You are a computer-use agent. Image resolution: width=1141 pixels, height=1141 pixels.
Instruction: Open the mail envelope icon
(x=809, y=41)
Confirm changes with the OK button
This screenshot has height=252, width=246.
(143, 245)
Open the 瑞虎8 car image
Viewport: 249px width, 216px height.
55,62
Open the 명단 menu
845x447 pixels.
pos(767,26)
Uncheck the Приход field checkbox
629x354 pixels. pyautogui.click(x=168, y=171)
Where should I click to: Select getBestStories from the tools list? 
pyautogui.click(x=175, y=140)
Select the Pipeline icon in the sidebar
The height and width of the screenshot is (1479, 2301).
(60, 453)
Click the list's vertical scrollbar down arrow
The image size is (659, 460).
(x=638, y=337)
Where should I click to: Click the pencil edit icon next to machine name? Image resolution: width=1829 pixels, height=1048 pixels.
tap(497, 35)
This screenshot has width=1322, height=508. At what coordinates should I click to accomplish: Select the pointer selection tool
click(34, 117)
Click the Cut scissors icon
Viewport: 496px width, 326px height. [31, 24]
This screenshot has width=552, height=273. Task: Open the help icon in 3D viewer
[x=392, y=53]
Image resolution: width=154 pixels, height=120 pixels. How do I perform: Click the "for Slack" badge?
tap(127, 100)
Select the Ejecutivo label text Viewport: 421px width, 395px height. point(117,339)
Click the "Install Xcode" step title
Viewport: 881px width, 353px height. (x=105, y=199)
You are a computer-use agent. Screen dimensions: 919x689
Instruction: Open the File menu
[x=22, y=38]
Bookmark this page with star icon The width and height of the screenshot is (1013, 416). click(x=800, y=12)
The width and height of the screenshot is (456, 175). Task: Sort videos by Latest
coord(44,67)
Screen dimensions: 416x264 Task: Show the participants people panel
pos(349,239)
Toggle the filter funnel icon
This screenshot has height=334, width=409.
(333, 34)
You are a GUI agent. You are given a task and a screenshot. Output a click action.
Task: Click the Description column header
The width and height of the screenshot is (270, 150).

• **THE PROBLEM**: Count the lines in the items above that contain the string "Open", matching case exactly, and reply with the number alone.

• **RESULT OF THIS TASK**: 5